──────── Listed records ────────

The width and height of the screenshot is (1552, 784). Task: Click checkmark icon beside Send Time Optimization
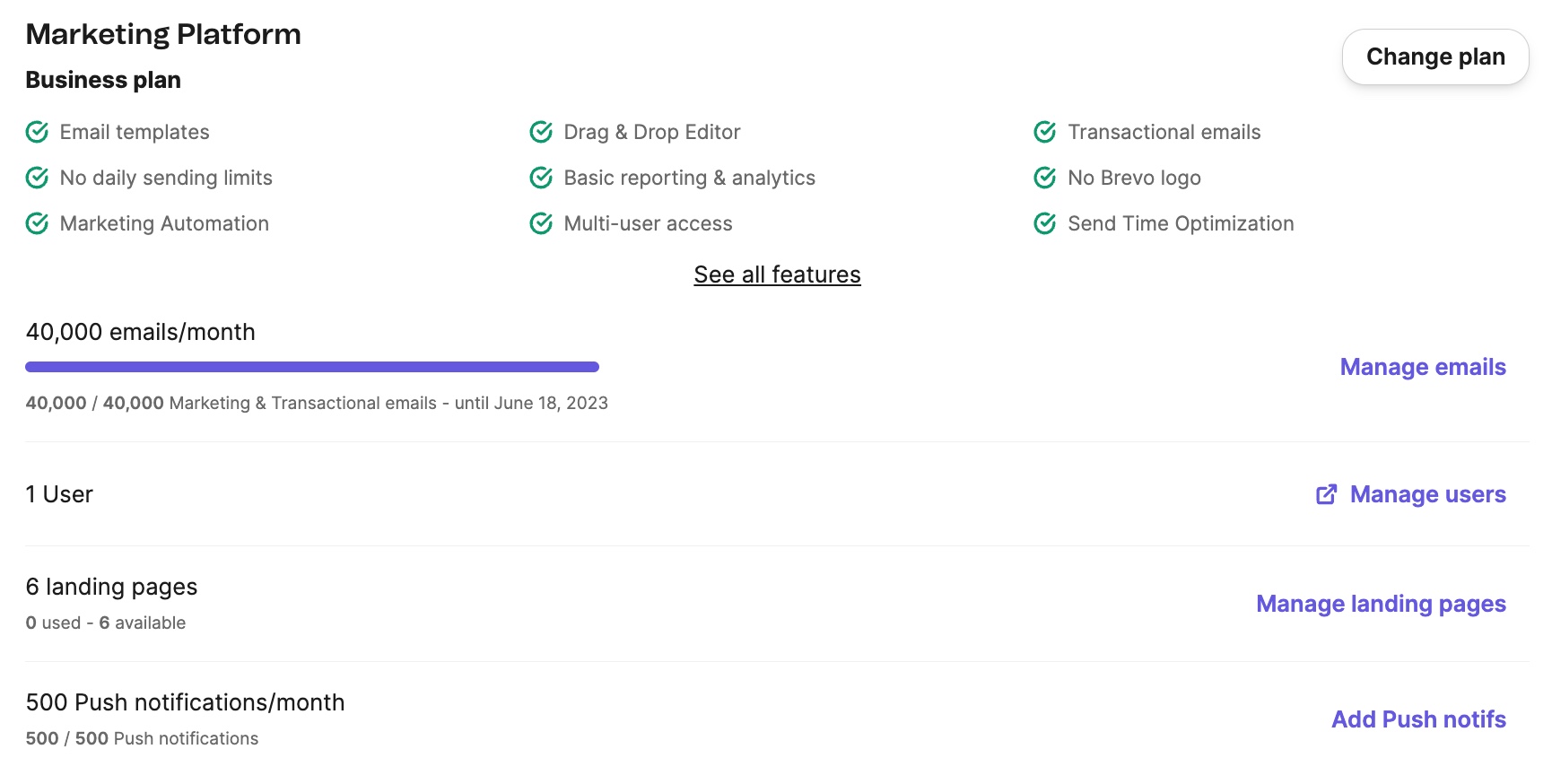coord(1045,223)
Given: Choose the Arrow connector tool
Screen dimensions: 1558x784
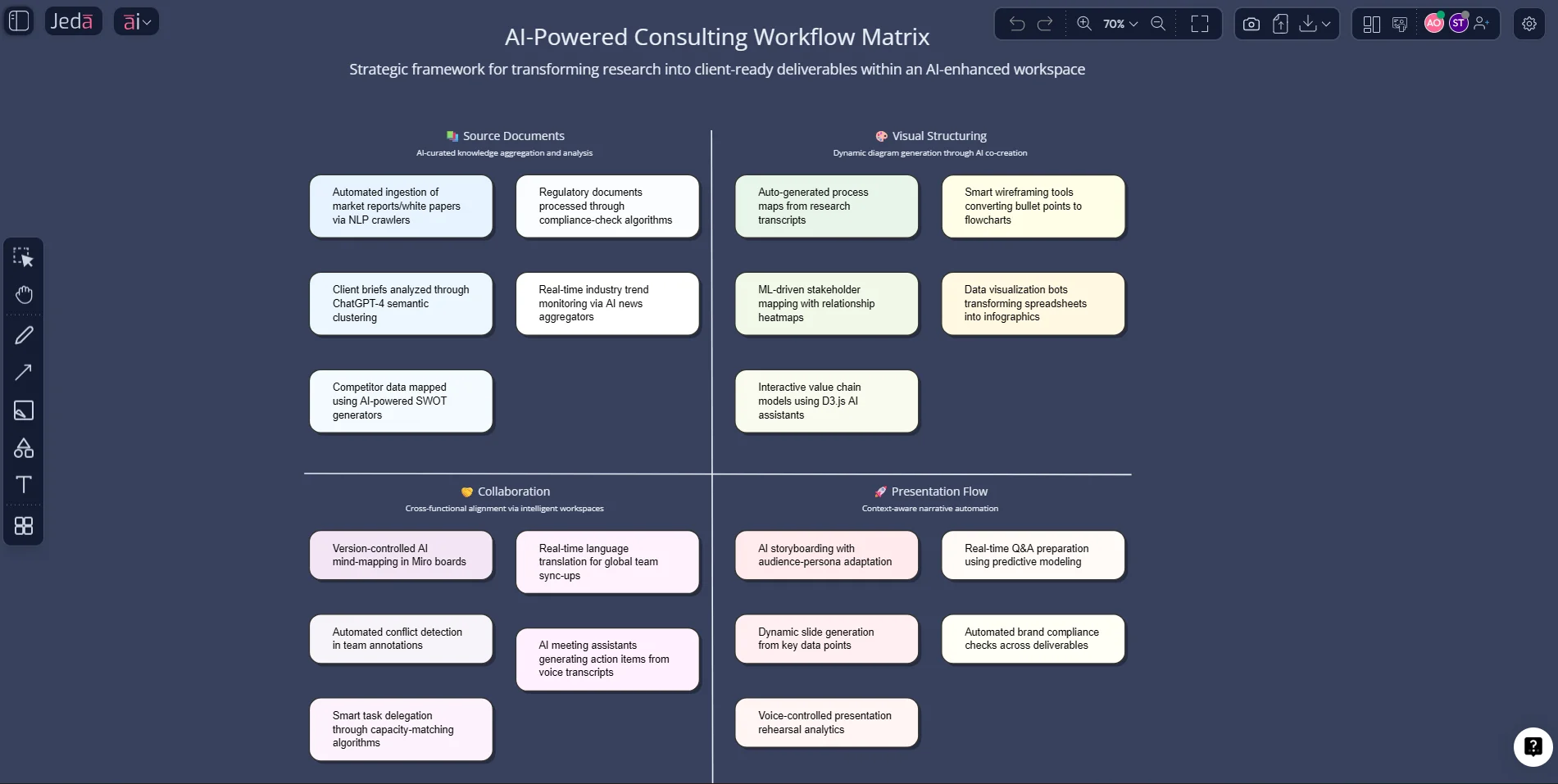Looking at the screenshot, I should pos(23,373).
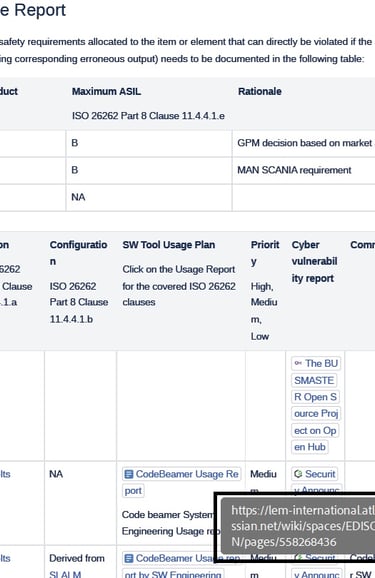Click page icon beside first CodeBeamer Usage Report link
Viewport: 375px width, 578px height.
pos(128,474)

────────

### Aim
Rewrite the records above with "checkmark" changed to "tick" and every other word left as it is. Leave the pictures out of your answer.

### Response for this exercise
The width and height of the screenshot is (1552, 784). Task: Click tick icon beside Send Time Optimization
coord(1045,223)
Given: Choose the Arrow connector tool
Screen dimensions: 1558x784
Looking at the screenshot, I should pos(23,373).
Click page icon beside first CodeBeamer Usage Report link
Viewport: 375px width, 578px height.
pos(128,474)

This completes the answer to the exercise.